# TASK PROMPT:
If a line of the material contains "Tools", copy it.

╭──

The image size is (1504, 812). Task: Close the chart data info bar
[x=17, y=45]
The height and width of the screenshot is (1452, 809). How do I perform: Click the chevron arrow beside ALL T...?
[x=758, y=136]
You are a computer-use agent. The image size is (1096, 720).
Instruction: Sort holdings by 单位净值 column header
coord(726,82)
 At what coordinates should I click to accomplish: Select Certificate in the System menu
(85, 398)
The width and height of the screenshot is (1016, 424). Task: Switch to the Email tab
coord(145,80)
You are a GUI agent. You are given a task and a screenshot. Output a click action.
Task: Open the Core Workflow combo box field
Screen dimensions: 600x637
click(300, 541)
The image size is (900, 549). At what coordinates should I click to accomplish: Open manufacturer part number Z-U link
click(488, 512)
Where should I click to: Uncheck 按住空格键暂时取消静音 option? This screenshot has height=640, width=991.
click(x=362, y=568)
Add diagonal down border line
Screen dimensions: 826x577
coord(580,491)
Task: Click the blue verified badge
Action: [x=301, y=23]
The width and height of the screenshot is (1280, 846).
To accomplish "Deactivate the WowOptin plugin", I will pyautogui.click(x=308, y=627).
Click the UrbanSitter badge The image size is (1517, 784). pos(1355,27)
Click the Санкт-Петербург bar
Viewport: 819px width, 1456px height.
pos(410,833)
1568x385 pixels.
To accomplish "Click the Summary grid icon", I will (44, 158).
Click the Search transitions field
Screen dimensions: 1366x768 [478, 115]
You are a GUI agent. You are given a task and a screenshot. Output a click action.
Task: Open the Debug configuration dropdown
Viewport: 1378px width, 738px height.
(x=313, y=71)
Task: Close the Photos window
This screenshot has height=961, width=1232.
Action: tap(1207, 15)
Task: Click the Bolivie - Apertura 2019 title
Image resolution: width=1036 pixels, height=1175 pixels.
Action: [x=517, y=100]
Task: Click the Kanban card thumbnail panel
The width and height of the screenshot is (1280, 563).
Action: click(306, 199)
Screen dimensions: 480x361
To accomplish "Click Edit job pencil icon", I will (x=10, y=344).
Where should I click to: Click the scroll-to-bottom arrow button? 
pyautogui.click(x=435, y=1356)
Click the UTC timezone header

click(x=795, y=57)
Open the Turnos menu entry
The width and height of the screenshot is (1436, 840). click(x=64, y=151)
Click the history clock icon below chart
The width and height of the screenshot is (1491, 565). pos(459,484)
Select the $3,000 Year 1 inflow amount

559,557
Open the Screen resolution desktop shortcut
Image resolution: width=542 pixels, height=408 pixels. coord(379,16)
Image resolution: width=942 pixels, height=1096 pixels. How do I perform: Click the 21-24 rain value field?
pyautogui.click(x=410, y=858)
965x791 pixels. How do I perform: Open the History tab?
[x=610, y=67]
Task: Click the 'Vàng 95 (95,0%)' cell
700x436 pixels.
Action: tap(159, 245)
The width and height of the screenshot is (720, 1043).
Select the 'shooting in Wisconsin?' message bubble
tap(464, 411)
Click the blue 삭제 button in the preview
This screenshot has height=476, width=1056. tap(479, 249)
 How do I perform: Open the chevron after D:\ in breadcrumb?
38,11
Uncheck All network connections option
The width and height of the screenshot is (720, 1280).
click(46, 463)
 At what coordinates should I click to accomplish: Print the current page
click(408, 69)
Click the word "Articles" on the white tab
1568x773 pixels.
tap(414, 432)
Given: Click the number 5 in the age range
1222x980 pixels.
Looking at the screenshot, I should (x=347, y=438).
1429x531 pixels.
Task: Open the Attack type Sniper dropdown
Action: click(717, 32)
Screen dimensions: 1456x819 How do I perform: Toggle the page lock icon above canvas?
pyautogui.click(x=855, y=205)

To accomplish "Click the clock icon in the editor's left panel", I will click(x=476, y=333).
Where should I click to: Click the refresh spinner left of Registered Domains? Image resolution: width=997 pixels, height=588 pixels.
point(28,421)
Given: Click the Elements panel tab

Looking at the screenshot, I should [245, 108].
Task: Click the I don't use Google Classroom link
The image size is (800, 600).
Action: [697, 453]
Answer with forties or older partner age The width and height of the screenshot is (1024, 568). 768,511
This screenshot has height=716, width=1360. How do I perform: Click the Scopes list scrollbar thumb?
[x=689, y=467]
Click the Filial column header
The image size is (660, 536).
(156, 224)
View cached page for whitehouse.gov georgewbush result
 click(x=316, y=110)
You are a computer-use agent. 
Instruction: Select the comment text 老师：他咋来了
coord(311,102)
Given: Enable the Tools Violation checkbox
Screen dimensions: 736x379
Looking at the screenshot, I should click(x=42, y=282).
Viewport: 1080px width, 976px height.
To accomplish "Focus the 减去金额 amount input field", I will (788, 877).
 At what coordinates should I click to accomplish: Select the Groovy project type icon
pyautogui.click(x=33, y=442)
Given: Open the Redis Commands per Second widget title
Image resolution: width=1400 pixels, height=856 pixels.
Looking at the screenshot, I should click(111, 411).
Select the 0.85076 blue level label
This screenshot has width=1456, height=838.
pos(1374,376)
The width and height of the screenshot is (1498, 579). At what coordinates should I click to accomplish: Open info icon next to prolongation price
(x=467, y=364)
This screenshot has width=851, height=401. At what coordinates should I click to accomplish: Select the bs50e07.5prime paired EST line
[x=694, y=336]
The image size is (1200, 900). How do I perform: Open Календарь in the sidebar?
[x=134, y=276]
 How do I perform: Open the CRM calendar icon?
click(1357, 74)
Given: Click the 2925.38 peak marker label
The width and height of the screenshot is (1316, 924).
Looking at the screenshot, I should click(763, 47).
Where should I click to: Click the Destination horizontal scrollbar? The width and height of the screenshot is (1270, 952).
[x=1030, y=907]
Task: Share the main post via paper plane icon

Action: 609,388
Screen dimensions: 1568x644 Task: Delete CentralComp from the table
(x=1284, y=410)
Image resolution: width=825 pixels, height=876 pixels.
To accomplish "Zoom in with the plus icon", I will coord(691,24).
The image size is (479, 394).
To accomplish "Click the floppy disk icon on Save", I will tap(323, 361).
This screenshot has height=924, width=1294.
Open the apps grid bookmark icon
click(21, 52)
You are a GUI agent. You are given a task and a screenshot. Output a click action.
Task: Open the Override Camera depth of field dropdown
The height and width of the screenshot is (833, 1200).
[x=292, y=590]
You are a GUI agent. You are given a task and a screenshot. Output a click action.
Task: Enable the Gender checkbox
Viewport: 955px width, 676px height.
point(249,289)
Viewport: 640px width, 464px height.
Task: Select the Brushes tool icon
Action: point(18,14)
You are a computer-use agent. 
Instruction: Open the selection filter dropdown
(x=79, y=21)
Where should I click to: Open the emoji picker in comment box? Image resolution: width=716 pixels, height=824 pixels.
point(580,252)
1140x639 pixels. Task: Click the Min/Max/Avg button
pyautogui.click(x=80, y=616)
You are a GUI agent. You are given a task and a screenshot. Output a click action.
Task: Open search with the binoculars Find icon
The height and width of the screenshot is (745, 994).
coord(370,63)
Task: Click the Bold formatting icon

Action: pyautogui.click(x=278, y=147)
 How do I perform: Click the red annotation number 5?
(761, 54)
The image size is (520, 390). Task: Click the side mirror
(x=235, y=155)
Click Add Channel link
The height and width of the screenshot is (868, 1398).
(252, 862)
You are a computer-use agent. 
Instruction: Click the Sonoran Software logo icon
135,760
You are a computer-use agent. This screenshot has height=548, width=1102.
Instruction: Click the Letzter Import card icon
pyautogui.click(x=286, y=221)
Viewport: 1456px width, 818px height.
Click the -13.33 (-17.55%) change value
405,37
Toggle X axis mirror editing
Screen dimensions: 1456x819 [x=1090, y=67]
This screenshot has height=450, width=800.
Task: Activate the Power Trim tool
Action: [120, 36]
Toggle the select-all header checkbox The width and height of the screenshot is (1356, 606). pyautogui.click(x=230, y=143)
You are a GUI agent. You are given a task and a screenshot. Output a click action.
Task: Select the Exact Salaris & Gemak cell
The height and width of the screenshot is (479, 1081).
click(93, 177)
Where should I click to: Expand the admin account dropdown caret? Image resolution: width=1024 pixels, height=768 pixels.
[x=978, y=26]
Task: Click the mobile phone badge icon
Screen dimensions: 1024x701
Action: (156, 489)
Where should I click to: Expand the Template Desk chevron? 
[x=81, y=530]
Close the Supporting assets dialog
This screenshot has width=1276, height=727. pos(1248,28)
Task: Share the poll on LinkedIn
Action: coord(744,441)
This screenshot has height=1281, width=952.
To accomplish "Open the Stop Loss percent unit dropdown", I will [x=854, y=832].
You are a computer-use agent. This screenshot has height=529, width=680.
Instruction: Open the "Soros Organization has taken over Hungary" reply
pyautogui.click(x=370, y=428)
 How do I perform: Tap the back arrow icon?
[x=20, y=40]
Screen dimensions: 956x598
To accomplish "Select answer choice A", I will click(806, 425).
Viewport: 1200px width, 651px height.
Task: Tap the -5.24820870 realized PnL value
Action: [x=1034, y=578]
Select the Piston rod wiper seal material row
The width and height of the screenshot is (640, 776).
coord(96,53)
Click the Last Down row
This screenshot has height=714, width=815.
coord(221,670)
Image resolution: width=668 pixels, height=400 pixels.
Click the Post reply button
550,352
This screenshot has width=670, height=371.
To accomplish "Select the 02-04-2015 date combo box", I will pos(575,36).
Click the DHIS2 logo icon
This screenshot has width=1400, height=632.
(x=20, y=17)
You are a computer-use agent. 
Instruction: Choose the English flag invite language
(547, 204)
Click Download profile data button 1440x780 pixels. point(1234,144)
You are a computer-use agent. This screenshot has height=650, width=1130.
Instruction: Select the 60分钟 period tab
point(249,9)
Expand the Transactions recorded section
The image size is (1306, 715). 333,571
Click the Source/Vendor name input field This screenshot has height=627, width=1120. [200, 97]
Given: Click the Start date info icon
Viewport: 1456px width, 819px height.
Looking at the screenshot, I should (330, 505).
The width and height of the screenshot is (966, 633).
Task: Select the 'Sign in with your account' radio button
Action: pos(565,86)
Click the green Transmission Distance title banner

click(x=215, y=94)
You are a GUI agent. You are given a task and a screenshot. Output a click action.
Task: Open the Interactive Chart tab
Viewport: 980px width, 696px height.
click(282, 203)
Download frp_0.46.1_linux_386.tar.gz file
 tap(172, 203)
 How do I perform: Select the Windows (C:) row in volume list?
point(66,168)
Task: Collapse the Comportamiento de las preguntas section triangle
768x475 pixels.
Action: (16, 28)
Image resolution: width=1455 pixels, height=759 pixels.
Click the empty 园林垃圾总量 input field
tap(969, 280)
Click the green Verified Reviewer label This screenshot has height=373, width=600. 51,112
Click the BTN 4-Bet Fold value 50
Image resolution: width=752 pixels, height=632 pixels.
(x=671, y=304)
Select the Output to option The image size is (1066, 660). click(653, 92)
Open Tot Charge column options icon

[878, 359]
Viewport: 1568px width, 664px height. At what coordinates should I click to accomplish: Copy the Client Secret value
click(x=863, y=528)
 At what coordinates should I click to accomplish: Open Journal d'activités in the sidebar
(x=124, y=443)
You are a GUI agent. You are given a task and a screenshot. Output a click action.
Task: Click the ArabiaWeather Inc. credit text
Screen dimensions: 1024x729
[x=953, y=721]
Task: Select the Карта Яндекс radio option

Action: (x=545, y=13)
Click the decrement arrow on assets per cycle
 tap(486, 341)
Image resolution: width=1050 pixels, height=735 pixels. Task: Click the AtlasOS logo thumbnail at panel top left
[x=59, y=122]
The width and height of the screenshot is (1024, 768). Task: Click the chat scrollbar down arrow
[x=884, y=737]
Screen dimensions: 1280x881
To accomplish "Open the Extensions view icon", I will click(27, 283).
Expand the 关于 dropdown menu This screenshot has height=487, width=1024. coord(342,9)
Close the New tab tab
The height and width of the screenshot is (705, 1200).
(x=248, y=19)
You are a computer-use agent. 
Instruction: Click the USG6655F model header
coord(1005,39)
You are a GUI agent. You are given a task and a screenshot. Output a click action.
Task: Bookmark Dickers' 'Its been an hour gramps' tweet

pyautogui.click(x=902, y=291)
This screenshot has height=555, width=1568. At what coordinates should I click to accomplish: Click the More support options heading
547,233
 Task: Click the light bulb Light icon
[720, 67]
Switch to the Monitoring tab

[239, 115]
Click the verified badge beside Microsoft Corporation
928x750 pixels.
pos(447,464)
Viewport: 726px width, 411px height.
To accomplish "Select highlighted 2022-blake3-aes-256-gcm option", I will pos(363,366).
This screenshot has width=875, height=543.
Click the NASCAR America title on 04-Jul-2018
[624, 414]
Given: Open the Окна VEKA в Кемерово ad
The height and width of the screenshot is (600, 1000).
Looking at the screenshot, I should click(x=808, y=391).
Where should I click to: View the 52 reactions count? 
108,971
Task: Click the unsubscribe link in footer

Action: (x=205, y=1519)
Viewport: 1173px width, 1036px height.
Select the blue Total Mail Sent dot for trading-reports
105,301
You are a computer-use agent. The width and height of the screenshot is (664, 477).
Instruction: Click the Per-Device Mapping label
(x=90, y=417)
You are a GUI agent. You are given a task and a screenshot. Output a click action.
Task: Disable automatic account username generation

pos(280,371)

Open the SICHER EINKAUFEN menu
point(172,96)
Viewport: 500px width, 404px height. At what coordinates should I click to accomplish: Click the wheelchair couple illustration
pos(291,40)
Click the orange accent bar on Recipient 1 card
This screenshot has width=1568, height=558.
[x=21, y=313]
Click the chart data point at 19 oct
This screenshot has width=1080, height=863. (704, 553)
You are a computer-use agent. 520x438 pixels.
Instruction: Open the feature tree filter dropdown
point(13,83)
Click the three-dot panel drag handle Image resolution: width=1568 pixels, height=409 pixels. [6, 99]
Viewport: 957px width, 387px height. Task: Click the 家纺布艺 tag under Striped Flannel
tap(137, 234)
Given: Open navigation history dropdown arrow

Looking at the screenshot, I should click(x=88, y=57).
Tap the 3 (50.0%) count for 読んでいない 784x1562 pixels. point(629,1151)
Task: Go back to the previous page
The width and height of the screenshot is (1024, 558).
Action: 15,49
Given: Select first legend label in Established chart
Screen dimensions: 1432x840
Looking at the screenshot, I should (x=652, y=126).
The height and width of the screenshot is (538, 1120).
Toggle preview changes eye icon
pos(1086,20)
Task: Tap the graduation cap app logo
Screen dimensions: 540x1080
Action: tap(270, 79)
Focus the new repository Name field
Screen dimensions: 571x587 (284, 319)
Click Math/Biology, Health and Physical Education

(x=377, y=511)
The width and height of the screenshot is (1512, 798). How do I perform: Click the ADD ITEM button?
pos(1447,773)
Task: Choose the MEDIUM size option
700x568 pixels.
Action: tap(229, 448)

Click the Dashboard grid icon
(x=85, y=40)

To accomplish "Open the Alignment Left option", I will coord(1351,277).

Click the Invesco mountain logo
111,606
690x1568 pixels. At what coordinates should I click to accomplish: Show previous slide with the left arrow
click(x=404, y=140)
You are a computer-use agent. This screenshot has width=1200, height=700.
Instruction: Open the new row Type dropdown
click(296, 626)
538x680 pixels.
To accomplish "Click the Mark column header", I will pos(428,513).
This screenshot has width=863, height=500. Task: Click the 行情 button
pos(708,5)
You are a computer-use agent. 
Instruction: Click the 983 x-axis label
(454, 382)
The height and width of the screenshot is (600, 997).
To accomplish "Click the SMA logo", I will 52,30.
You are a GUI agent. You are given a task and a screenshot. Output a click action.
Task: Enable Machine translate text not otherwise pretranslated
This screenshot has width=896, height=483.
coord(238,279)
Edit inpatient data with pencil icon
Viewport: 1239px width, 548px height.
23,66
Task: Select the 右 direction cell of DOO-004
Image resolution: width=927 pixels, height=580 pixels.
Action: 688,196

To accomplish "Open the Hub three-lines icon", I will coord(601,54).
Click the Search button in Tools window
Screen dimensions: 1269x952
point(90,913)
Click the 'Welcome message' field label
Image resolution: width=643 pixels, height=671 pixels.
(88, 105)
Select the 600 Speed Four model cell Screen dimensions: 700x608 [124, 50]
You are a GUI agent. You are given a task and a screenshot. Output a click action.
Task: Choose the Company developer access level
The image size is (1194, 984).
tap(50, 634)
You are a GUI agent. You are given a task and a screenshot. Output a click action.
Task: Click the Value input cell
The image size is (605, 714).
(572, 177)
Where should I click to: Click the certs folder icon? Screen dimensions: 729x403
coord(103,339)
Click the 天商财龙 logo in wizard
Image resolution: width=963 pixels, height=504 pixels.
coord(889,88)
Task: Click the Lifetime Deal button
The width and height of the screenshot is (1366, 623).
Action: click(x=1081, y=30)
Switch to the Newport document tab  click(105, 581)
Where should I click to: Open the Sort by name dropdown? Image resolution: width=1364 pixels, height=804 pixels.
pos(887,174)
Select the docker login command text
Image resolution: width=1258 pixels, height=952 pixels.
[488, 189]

╰──

# EXERCISE ANSWER:
Given: Enable the Tools Violation checkbox
Click the Search button in Tools window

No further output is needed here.